EXERCISE GOAL: Reproduce every line of the material below word for word, leaving out the images.
** Start of DATA SUPPLIED **
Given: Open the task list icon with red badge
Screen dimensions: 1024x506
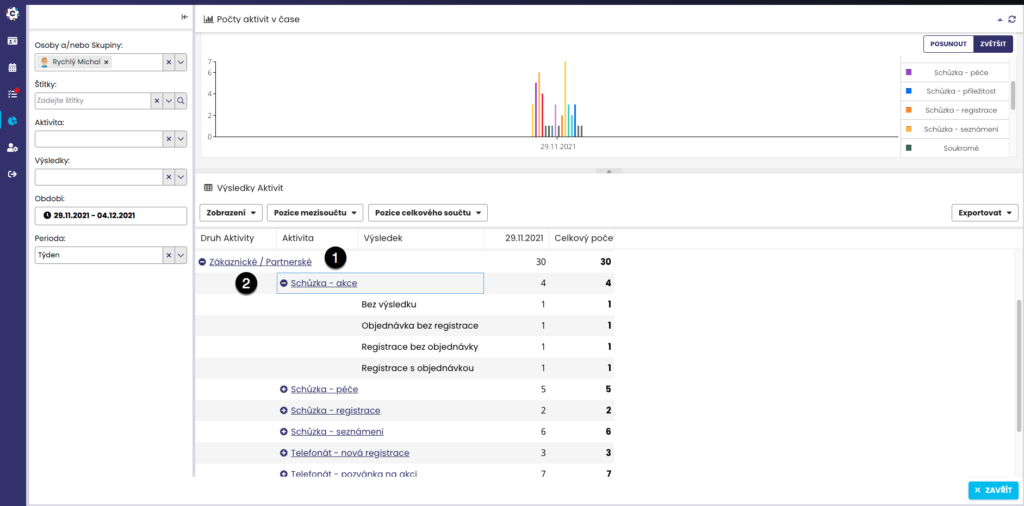Looking at the screenshot, I should pyautogui.click(x=12, y=94).
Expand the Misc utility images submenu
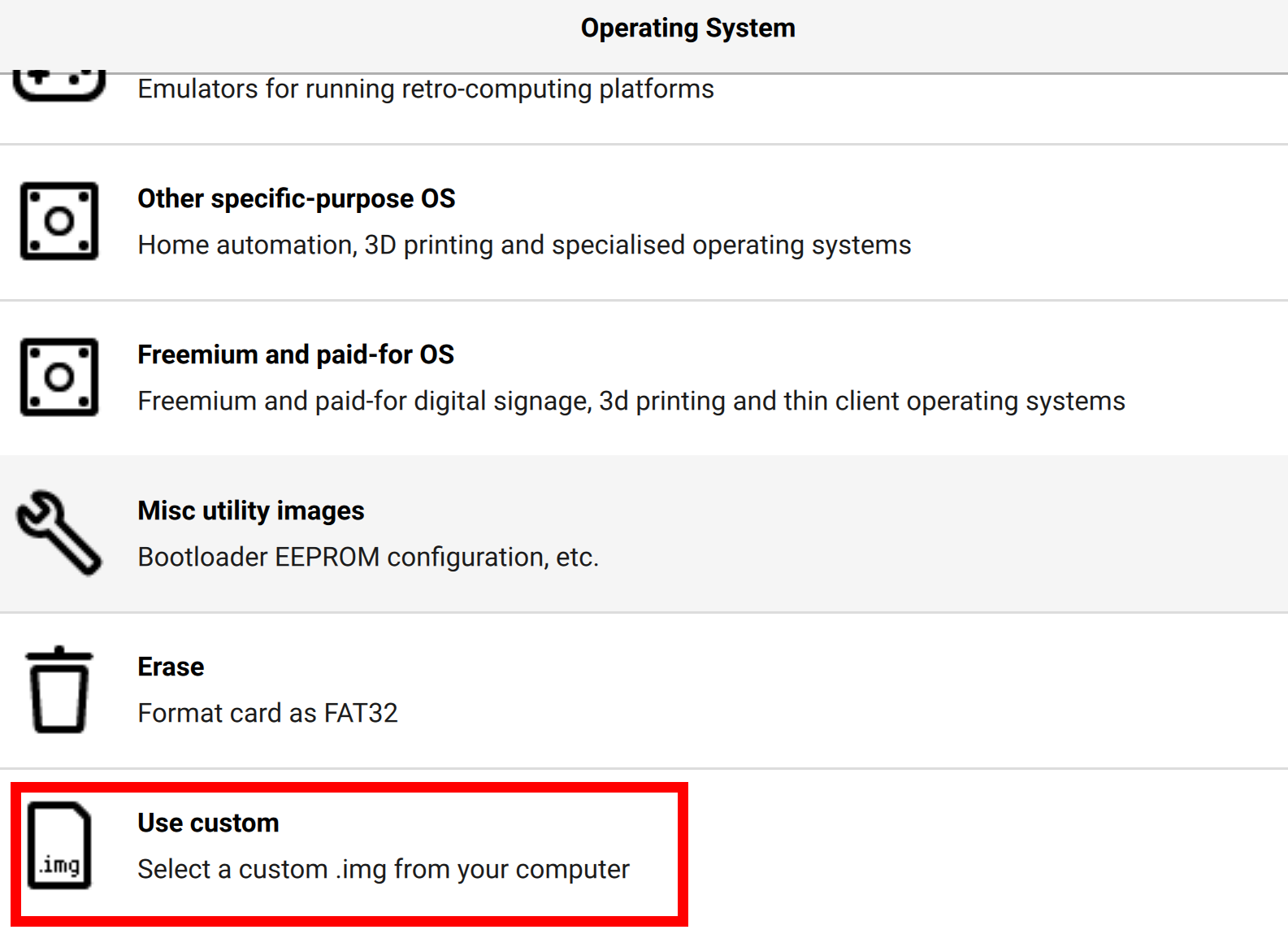1288x934 pixels. (251, 510)
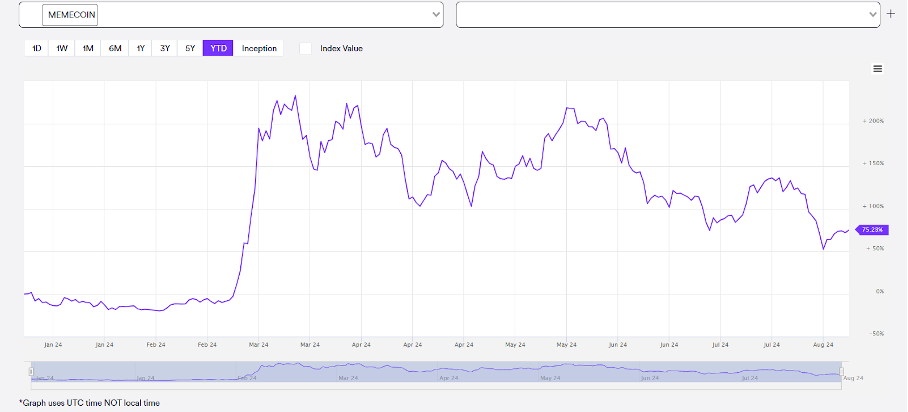The height and width of the screenshot is (412, 908).
Task: Click the 75.23% current value label
Action: coord(872,230)
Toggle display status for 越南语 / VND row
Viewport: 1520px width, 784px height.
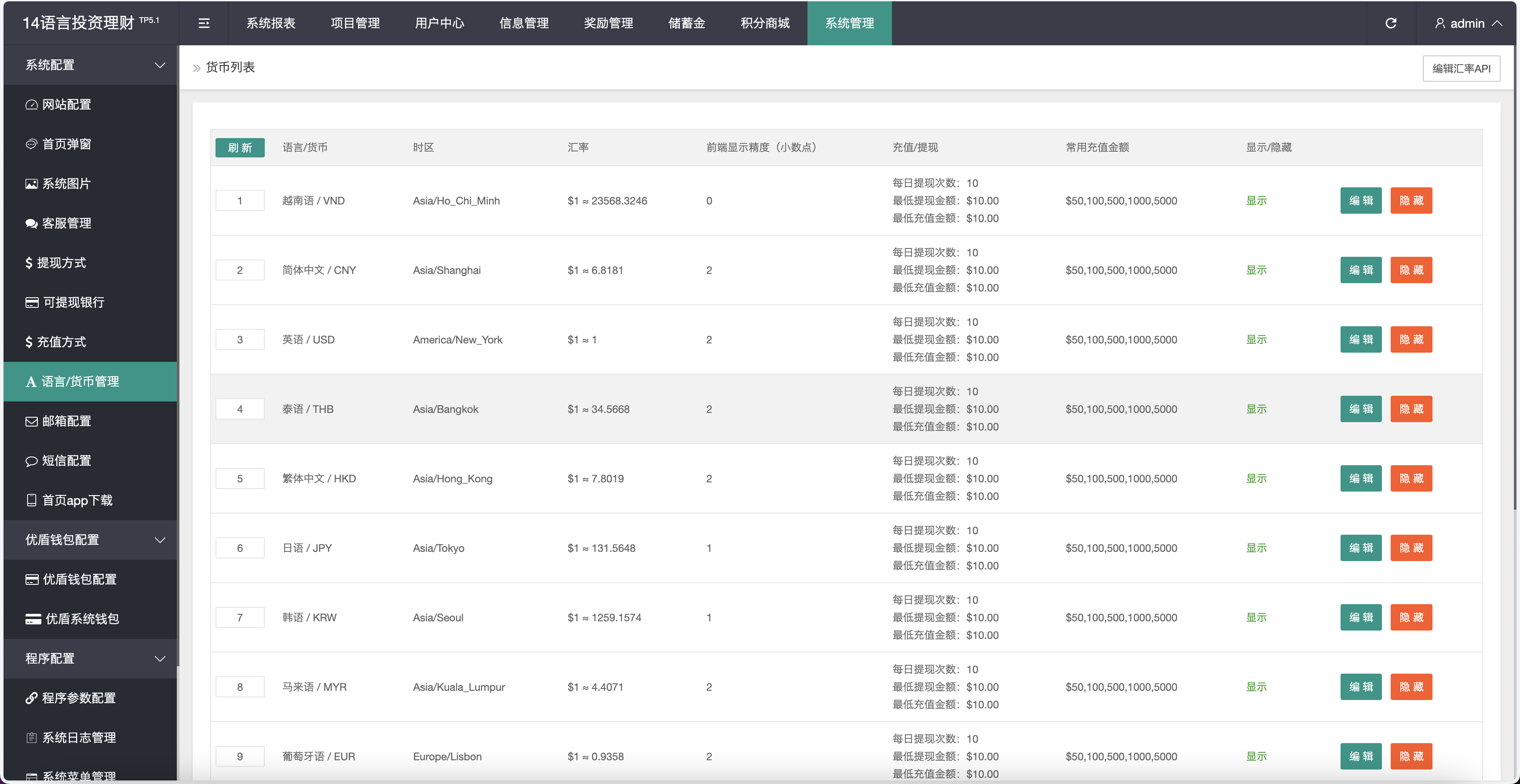tap(1257, 201)
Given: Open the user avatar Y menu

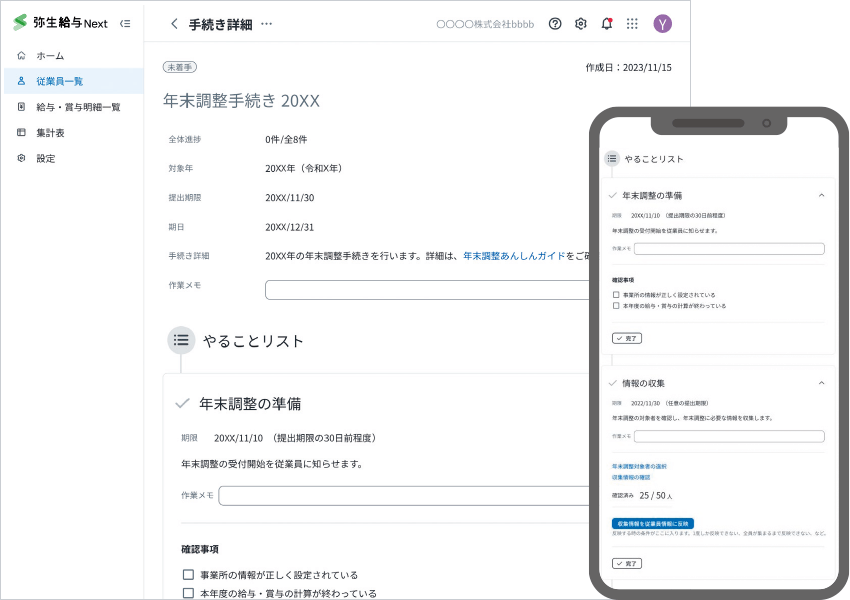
** End of DATA SUPPLIED **
PROBLEM SOLUTION:
Given: Open the task list icon with red badge
Screen dimensions: 1024x506
Looking at the screenshot, I should pyautogui.click(x=12, y=94).
Expand the Misc utility images submenu
1288x934 pixels. (251, 510)
The height and width of the screenshot is (412, 908).
Task: Click the 75.23% current value label
Action: coord(872,230)
Toggle display status for 越南语 / VND row
Viewport: 1520px width, 784px height.
tap(1257, 201)
Given: Open the user avatar Y menu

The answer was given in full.